What is expected
Please copy out the entries below exactly, beginning with the line that contains "Given: Click 転送 to forward message" and ending with the line that contains "Given: Expand Auto", and include nothing outside that span.

Given data
·····

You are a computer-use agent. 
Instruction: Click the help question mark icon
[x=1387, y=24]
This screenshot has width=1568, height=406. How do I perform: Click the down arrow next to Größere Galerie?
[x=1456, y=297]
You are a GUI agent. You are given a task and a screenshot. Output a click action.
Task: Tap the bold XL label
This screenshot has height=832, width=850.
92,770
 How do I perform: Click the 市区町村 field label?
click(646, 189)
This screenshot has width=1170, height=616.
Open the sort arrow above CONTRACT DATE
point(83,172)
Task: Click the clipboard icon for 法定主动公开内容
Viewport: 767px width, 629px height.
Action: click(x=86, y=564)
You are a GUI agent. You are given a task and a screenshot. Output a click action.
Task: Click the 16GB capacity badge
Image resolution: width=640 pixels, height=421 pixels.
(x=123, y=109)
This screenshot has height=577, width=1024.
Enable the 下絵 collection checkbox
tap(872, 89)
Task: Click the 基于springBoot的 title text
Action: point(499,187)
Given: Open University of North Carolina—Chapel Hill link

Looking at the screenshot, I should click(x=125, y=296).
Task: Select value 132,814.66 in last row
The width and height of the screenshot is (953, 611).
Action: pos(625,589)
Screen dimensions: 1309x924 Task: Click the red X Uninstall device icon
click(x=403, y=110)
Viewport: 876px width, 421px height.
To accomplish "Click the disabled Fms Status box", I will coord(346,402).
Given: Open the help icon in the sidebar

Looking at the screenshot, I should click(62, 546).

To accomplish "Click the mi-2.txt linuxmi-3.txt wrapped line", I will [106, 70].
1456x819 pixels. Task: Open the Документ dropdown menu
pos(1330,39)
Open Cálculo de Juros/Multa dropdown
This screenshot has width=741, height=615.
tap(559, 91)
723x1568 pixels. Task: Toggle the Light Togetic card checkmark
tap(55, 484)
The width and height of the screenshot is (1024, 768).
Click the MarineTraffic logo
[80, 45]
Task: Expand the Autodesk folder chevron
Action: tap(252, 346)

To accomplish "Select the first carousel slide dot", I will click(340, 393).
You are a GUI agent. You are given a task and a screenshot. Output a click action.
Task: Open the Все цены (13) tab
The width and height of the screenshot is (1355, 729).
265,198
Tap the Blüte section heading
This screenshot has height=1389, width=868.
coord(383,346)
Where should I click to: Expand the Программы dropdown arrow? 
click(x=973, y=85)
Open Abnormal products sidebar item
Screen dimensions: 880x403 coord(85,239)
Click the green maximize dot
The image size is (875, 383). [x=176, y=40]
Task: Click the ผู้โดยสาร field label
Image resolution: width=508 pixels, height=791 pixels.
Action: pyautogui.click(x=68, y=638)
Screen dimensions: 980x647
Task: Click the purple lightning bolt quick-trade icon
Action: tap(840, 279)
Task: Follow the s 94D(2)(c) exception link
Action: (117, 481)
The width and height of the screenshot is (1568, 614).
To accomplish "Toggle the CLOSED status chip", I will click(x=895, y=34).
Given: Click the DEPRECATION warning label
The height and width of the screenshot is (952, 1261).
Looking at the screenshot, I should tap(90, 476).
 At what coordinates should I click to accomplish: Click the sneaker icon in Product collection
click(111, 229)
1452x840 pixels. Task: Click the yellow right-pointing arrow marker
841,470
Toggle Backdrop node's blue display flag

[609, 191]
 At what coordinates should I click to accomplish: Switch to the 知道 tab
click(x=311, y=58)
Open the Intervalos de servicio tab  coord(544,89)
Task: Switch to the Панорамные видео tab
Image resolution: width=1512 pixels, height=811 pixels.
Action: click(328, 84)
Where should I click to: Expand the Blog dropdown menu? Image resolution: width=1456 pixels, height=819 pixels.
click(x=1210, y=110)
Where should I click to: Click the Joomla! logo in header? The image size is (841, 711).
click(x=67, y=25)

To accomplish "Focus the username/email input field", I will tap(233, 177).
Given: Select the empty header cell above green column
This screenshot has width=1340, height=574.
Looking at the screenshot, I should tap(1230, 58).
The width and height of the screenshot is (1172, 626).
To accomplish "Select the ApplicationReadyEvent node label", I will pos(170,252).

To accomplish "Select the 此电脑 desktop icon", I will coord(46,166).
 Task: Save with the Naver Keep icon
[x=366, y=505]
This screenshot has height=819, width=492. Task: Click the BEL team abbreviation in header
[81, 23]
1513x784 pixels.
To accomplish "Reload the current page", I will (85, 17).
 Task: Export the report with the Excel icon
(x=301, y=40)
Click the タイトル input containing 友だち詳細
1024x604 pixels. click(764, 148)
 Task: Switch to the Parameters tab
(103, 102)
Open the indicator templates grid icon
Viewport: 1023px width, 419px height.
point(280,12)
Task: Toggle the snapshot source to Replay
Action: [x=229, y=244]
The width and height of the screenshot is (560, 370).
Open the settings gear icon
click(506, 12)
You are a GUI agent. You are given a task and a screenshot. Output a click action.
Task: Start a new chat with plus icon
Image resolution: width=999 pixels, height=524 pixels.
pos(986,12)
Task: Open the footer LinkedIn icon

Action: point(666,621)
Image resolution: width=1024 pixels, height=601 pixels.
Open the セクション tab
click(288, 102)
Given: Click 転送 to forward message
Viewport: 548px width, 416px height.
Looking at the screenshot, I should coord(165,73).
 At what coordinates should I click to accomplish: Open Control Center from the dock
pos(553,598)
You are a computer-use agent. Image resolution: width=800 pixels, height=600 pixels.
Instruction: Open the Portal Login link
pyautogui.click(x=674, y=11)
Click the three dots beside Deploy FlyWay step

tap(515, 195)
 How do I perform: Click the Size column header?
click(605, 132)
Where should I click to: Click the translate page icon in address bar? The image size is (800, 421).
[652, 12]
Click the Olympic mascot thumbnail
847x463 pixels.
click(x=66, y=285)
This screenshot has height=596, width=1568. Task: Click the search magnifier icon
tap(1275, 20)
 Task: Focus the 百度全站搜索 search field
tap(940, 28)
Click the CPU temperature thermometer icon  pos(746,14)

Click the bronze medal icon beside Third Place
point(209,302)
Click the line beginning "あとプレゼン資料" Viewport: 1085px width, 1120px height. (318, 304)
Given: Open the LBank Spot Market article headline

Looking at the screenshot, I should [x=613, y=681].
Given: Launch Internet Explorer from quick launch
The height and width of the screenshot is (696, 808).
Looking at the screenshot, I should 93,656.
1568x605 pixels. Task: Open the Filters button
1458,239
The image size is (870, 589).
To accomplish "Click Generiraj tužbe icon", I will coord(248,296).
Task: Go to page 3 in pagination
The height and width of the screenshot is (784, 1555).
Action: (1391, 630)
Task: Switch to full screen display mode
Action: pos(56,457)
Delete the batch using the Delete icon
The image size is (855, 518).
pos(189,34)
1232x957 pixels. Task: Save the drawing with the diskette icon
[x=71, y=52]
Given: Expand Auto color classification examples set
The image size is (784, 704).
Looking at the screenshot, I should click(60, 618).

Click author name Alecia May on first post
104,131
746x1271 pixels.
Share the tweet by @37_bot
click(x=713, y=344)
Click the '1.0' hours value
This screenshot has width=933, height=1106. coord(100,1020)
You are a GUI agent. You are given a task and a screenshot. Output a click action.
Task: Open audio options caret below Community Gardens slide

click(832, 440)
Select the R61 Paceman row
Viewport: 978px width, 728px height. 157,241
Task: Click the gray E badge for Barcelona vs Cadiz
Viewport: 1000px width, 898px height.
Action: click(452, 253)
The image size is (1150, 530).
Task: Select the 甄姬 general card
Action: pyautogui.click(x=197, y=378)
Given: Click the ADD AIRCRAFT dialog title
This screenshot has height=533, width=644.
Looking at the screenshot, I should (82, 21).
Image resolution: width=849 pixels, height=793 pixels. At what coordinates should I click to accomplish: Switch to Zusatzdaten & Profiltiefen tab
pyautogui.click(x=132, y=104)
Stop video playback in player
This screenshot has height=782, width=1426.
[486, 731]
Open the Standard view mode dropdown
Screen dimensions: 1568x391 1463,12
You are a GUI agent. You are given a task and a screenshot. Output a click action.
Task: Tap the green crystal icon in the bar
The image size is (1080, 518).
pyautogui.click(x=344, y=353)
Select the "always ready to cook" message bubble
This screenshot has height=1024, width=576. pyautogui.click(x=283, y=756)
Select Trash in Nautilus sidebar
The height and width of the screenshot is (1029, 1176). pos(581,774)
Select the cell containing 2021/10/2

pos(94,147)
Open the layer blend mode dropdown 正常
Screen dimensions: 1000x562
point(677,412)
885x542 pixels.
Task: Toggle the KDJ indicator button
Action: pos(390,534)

·····

Response box
Given: Click 転送 to forward message
Viewport: 548px width, 416px height.
Looking at the screenshot, I should coord(165,73).
 At what coordinates should I click to accomplish: Open Control Center from the dock
pos(553,598)
You are a computer-use agent. Image resolution: width=800 pixels, height=600 pixels.
Instruction: Open the Portal Login link
pyautogui.click(x=674, y=11)
Click the three dots beside Deploy FlyWay step

tap(515, 195)
 How do I perform: Click the Size column header?
click(605, 132)
Where should I click to: Click the translate page icon in address bar? The image size is (800, 421).
[652, 12]
Click the Olympic mascot thumbnail
847x463 pixels.
click(x=66, y=285)
This screenshot has height=596, width=1568. Task: Click the search magnifier icon
tap(1275, 20)
 Task: Focus the 百度全站搜索 search field
tap(940, 28)
Click the CPU temperature thermometer icon  pos(746,14)

Click the bronze medal icon beside Third Place
point(209,302)
Click the line beginning "あとプレゼン資料" Viewport: 1085px width, 1120px height. (318, 304)
Given: Open the LBank Spot Market article headline

Looking at the screenshot, I should [x=613, y=681].
Given: Launch Internet Explorer from quick launch
The height and width of the screenshot is (696, 808).
Looking at the screenshot, I should 93,656.
1568x605 pixels. Task: Open the Filters button
1458,239
The image size is (870, 589).
To accomplish "Click Generiraj tužbe icon", I will coord(248,296).
Task: Go to page 3 in pagination
The height and width of the screenshot is (784, 1555).
Action: (1391, 630)
Task: Switch to full screen display mode
Action: pos(56,457)
Delete the batch using the Delete icon
The image size is (855, 518).
pos(189,34)
1232x957 pixels. Task: Save the drawing with the diskette icon
[x=71, y=52]
Given: Expand Auto color classification examples set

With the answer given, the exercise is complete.